**Exercise aim:** Examine every line of the listing below. Count those containing "will" and state only the result.

**Information shown:**
>>

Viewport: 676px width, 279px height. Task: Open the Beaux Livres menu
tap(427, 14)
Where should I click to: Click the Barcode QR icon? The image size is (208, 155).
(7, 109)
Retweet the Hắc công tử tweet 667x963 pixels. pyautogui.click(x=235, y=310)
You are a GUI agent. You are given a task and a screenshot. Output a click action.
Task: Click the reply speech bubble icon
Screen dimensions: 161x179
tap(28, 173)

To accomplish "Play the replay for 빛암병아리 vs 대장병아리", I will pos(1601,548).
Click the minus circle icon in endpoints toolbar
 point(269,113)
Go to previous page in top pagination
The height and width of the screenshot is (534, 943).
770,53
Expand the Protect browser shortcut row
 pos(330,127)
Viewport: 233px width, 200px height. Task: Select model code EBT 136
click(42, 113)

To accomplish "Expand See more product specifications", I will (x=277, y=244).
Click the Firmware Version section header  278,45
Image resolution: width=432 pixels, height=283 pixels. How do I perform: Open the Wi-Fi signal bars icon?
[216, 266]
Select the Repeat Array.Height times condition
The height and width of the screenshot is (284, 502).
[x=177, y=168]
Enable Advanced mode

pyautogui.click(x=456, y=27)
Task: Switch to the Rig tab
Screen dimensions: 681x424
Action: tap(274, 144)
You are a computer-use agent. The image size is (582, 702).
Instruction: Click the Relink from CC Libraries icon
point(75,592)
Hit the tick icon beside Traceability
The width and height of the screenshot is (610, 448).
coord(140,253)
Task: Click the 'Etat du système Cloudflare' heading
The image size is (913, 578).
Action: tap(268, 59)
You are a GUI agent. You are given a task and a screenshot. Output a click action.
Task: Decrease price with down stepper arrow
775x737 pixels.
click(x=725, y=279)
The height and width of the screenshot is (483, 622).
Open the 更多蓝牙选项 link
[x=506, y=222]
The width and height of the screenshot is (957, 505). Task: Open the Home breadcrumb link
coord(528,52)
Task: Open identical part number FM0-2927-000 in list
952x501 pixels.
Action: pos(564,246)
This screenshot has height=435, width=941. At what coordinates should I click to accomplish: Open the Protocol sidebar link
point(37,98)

<<

**Task output:** 2